A series of bankruptcies by large financial institutions in recent years resulted in massive shortages of customer funds. The first of those failures, Refco, Inc. (Refco), occurred in 2005 after the exposure of a massive fraud by its officers. That debacle was followed in 2007 by the failure of Sentinel Management Group, Inc. (Sentinel), which had used several hundred million dollars of customer assets to leverage the firm's trading position. The failure of Lehman Brothers Holdings Inc. (Lehman or Lehman Brothers) during the Financial Crisis in 2008 was the largest bankruptcy in U.S. history and resulted in extensive litigation over rights to customer funds held in custody here and abroad.
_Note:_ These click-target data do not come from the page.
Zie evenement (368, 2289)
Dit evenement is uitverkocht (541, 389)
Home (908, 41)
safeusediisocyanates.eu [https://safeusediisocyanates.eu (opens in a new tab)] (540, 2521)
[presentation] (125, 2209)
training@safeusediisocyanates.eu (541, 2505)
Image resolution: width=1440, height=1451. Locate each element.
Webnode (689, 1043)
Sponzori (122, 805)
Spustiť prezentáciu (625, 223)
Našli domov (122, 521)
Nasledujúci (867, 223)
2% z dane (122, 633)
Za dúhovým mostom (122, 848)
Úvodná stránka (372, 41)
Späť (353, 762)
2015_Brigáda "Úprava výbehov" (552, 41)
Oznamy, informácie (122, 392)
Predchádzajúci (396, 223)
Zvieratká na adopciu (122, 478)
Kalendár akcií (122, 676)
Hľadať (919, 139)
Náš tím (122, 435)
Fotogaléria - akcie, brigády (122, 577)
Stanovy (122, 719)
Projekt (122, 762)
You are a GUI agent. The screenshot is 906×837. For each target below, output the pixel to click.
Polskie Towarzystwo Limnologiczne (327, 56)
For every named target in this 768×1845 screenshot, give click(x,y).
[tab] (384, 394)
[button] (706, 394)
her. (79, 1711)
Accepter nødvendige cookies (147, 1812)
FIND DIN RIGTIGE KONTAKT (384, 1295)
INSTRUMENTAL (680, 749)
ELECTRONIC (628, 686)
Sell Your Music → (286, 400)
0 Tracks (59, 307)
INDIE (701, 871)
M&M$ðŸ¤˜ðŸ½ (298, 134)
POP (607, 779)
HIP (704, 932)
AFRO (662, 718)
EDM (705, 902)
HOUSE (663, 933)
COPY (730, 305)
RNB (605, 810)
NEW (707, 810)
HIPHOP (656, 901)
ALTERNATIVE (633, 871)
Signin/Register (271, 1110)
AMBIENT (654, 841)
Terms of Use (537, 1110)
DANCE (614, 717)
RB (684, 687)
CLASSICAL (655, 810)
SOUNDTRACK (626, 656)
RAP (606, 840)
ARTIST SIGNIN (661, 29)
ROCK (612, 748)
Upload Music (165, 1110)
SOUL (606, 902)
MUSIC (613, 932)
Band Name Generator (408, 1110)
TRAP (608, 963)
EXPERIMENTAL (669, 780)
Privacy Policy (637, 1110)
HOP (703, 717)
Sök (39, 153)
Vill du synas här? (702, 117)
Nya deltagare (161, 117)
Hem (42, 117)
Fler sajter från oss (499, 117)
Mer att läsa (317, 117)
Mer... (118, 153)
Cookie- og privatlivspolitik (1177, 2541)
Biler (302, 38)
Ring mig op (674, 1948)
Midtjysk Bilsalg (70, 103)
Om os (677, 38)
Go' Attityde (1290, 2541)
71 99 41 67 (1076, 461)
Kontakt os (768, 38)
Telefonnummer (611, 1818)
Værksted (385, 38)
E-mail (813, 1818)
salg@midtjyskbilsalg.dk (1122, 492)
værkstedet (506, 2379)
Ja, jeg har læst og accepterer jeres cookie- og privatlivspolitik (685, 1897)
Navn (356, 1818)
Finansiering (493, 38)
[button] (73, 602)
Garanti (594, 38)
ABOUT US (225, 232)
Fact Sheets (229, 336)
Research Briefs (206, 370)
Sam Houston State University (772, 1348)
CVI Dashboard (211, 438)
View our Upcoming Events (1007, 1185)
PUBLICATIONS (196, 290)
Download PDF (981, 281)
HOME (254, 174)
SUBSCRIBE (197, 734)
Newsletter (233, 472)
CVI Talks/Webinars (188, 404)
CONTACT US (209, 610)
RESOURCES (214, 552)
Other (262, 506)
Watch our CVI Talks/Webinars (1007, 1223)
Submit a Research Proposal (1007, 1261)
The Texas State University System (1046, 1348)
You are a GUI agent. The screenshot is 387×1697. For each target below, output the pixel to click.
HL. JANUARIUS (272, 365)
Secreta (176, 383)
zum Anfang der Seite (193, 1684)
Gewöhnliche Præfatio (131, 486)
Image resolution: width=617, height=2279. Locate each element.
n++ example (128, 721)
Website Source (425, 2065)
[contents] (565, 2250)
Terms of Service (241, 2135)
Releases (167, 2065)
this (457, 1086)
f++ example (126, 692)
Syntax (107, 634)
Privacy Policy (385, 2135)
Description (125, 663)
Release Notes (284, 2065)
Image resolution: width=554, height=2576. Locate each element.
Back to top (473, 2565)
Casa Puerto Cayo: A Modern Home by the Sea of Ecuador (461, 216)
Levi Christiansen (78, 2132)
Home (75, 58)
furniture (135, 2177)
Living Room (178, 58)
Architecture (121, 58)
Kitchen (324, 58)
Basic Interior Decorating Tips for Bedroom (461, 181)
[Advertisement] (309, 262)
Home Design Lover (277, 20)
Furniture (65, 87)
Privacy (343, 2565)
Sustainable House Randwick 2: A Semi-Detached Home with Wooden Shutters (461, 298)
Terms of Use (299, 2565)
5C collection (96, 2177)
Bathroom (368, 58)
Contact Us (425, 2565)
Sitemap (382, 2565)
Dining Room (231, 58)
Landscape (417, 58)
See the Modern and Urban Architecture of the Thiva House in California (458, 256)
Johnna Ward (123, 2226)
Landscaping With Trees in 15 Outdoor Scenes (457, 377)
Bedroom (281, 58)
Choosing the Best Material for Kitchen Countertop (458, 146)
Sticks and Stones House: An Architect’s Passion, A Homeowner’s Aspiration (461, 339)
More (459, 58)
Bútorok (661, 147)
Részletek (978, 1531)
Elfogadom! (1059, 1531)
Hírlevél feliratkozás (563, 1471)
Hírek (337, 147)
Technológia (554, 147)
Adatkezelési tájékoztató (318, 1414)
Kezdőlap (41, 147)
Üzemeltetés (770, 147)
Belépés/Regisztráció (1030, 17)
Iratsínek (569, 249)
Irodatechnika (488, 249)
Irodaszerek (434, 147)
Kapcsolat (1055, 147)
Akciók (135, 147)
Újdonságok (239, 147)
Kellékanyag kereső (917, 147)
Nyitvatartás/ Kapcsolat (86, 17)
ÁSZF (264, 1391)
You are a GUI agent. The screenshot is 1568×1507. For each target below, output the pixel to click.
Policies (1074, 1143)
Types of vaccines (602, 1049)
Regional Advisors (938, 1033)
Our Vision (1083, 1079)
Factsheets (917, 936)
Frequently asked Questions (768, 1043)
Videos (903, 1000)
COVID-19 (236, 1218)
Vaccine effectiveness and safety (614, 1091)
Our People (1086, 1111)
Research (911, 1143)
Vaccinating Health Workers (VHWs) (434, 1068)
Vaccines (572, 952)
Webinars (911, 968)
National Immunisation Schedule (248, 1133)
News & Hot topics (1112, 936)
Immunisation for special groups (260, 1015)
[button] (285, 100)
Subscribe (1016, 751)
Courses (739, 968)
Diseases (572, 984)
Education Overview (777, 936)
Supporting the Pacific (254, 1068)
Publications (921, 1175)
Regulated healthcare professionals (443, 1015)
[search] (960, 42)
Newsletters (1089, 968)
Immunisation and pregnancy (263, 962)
The Lehman debacle was soon followed by the unraveling of Bernie Madoff's massive Ponzi scheme, which led to billions of dollars of losses in customer funds. Only a few months later, U.S. authorities charged that R. Allen Stanford had been running another giant Ponzi scheme out of Antigua that involved $7 billion in customer funds. A shortage of some $1.2 billion in customer funds was discovered after MF Global Inc. (MF Global) declared bankruptcy in October 2011. That highly publicized failure was followed by a massive fraud at Peregrine Financial Group Inc. (Peregrine or. PFG), where the firm's owner simply looted nearly $215 million in customer funds held in custody.